* **DOCUMENT EXTRACT**:
BEGIN

Compared to passive solar techniques, active systems are generally more complex and expensive to install, but can convert sunlight to useful energy more efficiently and provide power on-demand regardless of sunlight availability. With both active and passive solar, the building design, materials, orientation and site location all play roles in harnessing solar energy effectively.

Photovoltaic Solar Panels

Photovoltaic (PV) solar panels are devices that convert sunlight directly into electricity. PV panels work through the photovoltaic effect, where photons from sunlight knock electrons loose from the atoms in the PV cell material, causing electric current to flow when the front and back sides of the PV panel are connected in an electrical circuit.

There are three main types of PV solar panels:

  • Monocrystalline silicon – Made from single crystal silicon, these panels are the most efficient but also most expensive.
  • Polycrystalline silicon – Made from multiple silicon crystal fragments, less efficient than monocrystalline but cheaper.
  • Thin-film – Made by depositing extremely thin layers of photosensitive materials on surfaces like glass or plastic. Less efficient but cheaper and more flexible.

Pros of PV panels are no ongoing fuel costs, low maintenance, and clean renewable energy production. Cons are the high upfront installation costs, efficiency drops as panels heat up, and the amount of space required for enough sun exposure.

Installing a PV system for a single home costs $15,000-$25,000 on average. Larger commercial scale systems can be in the hundreds of thousands or millions of dollars depending on the power output.

END

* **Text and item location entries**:
BEGIN

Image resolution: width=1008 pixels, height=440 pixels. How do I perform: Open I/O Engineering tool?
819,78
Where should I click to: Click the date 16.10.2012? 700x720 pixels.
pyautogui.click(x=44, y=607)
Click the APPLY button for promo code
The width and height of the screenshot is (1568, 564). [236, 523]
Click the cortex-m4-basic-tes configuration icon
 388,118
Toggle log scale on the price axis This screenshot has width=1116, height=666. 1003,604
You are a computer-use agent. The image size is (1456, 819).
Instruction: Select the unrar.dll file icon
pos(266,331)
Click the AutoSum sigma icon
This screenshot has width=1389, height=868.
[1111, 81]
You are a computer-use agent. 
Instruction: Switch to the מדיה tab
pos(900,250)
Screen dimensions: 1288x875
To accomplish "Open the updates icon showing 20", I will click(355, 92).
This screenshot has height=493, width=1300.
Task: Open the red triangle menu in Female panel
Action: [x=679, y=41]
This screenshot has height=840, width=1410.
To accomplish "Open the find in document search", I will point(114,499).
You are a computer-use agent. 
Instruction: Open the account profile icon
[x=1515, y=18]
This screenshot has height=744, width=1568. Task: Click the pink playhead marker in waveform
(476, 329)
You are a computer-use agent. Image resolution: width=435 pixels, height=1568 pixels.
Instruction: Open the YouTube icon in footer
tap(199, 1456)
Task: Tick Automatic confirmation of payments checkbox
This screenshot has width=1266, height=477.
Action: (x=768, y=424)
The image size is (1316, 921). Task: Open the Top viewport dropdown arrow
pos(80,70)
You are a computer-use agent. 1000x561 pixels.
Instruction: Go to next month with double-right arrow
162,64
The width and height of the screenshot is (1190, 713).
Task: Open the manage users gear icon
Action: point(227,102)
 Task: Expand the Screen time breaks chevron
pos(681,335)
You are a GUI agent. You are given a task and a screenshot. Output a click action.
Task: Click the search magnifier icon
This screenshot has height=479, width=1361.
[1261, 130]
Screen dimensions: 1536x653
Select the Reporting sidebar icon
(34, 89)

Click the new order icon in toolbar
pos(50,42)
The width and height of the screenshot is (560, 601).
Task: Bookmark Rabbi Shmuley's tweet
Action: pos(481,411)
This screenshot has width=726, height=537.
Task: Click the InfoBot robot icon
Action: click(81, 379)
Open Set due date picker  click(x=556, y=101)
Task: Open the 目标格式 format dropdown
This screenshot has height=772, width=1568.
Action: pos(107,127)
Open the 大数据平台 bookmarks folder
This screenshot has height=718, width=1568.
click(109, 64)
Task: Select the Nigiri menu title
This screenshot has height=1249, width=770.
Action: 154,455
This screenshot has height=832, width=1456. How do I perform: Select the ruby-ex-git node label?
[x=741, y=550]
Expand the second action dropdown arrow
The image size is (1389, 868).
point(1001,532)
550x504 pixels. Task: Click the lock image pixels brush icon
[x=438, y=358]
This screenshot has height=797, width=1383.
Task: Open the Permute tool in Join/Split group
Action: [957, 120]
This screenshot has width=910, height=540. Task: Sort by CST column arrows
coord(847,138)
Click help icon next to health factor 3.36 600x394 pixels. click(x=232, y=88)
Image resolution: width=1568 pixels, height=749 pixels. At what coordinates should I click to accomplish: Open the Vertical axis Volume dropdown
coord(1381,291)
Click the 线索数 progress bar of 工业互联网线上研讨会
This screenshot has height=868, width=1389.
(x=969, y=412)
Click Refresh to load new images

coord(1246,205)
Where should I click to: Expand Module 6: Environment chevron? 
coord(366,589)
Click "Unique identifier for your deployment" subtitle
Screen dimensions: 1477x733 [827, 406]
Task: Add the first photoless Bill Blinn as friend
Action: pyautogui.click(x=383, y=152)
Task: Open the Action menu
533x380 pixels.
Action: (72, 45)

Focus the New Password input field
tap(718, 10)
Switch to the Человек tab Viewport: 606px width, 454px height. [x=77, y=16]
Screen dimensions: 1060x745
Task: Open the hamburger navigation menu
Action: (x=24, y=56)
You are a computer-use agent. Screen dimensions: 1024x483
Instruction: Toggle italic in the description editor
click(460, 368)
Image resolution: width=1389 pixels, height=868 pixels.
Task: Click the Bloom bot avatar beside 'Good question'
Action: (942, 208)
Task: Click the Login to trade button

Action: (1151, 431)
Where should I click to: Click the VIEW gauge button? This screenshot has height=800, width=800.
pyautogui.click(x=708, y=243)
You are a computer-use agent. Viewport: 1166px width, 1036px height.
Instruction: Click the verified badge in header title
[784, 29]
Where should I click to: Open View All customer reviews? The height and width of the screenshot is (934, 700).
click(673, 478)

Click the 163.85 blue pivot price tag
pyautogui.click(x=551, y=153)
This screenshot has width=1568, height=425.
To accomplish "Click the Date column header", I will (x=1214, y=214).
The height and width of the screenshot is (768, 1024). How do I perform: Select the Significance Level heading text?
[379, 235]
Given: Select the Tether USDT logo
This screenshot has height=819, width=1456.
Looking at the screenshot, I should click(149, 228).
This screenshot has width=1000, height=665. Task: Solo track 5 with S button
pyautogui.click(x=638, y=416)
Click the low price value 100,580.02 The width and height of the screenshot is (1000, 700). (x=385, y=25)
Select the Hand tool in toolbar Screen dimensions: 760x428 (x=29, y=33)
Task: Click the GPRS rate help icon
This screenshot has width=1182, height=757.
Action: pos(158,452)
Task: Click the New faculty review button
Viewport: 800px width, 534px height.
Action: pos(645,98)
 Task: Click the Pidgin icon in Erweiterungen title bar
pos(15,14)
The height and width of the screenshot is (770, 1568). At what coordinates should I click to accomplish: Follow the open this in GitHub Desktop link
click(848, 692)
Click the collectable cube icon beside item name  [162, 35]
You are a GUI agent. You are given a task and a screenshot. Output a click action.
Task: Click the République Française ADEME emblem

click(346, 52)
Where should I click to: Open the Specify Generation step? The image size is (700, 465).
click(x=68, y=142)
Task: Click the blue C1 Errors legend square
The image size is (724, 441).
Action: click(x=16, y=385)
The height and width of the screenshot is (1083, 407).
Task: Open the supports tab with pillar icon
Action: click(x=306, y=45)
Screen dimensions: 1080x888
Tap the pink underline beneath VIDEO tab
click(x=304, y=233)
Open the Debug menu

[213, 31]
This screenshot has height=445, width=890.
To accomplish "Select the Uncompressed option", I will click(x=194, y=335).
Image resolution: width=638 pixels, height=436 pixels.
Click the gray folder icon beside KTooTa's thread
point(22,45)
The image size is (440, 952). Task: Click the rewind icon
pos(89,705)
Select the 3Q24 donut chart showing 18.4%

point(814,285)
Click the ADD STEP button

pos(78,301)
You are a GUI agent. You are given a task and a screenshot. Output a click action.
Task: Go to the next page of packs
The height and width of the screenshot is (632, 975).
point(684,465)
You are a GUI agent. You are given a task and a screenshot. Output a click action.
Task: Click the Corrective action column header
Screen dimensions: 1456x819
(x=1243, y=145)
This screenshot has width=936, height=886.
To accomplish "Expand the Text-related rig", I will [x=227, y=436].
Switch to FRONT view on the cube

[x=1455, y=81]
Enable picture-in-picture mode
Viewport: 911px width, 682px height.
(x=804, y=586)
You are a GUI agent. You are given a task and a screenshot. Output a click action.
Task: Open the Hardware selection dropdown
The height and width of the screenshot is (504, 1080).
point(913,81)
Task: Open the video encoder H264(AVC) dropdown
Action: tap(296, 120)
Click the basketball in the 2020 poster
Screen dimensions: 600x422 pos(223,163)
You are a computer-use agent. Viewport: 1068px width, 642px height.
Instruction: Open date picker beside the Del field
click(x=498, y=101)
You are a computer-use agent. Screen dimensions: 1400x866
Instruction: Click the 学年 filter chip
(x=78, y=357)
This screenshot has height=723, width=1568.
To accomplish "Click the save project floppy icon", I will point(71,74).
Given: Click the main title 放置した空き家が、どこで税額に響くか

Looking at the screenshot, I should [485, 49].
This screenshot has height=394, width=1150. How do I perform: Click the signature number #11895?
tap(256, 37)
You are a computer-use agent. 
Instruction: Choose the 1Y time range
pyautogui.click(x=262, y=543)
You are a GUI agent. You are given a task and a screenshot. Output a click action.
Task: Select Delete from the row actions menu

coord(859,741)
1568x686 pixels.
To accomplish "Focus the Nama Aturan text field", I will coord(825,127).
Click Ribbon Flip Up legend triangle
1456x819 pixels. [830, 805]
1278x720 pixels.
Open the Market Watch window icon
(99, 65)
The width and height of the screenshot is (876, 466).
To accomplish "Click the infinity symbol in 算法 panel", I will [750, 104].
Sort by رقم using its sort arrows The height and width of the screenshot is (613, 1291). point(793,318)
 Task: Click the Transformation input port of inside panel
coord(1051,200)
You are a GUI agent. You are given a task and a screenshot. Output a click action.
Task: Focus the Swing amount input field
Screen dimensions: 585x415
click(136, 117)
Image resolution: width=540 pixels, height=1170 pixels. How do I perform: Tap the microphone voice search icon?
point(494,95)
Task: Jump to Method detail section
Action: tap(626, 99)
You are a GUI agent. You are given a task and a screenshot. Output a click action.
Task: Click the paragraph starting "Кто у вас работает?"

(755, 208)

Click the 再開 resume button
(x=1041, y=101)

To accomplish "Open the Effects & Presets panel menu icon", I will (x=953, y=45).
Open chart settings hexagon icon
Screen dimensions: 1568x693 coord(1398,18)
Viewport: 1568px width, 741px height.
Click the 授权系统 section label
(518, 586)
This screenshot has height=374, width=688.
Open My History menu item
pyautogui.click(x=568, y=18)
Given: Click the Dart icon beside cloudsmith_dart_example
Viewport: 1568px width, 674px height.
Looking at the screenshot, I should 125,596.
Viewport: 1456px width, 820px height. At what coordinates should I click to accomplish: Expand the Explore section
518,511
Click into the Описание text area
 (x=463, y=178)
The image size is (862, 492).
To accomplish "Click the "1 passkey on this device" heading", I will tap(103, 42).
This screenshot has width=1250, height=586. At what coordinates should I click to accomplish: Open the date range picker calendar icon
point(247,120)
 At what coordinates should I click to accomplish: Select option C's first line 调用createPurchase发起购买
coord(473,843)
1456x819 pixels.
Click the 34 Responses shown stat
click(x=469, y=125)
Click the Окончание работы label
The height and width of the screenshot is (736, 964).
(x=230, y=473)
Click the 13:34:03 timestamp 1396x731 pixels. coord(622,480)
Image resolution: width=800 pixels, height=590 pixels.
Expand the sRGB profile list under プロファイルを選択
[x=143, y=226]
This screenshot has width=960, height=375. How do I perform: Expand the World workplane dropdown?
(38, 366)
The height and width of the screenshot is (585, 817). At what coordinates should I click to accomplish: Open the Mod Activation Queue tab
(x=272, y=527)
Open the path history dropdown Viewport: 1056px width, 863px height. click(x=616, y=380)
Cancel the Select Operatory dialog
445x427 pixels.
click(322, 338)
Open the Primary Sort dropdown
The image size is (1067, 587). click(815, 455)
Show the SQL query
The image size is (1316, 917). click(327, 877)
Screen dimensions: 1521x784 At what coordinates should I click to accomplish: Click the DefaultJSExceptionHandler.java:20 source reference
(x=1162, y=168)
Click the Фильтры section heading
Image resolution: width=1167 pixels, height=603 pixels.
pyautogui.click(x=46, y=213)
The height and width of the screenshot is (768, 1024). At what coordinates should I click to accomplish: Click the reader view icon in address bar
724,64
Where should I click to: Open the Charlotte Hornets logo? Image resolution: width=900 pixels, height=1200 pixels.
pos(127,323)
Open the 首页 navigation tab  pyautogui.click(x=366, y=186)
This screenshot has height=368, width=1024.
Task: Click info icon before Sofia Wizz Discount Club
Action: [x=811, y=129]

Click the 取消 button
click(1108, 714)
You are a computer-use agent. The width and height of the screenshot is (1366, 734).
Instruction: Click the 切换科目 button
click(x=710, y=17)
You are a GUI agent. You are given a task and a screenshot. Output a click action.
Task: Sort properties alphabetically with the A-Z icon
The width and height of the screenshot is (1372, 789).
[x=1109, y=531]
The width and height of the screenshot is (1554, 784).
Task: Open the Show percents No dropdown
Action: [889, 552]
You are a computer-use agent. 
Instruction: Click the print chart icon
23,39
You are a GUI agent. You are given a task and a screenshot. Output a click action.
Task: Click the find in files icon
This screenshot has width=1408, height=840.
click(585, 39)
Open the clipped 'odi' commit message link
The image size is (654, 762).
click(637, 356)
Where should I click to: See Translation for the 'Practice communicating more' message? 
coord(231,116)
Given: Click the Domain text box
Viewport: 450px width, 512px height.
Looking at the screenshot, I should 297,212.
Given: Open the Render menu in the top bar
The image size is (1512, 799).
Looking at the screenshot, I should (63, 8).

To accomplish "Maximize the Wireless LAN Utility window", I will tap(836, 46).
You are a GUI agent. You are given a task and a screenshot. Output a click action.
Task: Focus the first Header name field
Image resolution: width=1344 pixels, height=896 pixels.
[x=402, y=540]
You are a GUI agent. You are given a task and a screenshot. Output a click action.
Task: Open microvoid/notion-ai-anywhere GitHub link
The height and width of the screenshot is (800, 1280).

END

* **SET OF TASKS**:
**A.** Name the three main types of photovoltaic solar panels described in the solar energy text.
**B.** According to the solar energy text, what is the average cost of installing a PV system for a single home?
**C.** Resume the solar energy text after its final sentence.

* **ANSWERS FOR THE TASKS**:
**A.** Monocrystalline silicon, polycrystalline silicon, and thin-film.

**B.** $15,000 to $25,000.

**C.**
Solar Thermal Systems

Solar thermal systems, also known as solar hot water systems, use solar energy to heat water. They work by collecting heat from the sun and transferring it to water using solar collectors, typically mounted on the roof. The heated water is then stored in an insulated storage tank until needed.

There are two main types of solar thermal systems:

  • Active systems – Use pumps to circulate water or a heat transfer fluid through the collectors.
  • Passive systems – Rely on gravity and the tendency for water to naturally circulate as it is heated.

Some key pros of solar thermal systems include:

  • Provide 50%-80% of domestic hot water needs.
  • Can significantly reduce electricity or gas consumption.
  • Long lifespan with low maintenance.
  • Work even in cloudy or cold weather.

Some potential cons include:

  • High upfront installation cost.
  • Require adequate space for collectors on roof or ground.
  • Limited use in extremely cold climates.
  • Can have heat loss at night and cold periods.

The average cost to install a solar thermal system ranges from $3,000-$7,000 depending on system size and type, location, and available rebates/incentives. Overall solar thermal provides an eco-friendly approach to water heating powered by clean, renewable energy from the sun.

Concentrated Solar Power

Concentrated solar power (CSP), also known as concentrated solar thermal, uses mirrors or lenses to concentrate a large area of sunlight onto a small area. The concentrated light is then converted into heat, which drives a steam turbine or heat engine connected to an electrical power generator.

There are four main types of CSP technologies:

  • Parabolic trough systems use curved, mirrored troughs to focus sunlight onto a receiver tube filled with a heat transfer fluid, which flows through a series of tubes and heats up a steam generator.
  • Power tower systems use a field of flat, movable mirrors (heliostats) to focus sunlight onto a receiver on top of a tower, heating up molten salt that flows through a heat exchanger and steam generator.
  • Parabolic dish systems use dish-shaped reflectors to concentrate sunlight onto a receiver at the focal point, powering a Stirling engine connected to a generator.
  • Fresnel reflectors use long, thin segments of flat mirrors to focus light onto elevated receivers, heating fluid that transfers heat to a steam generator.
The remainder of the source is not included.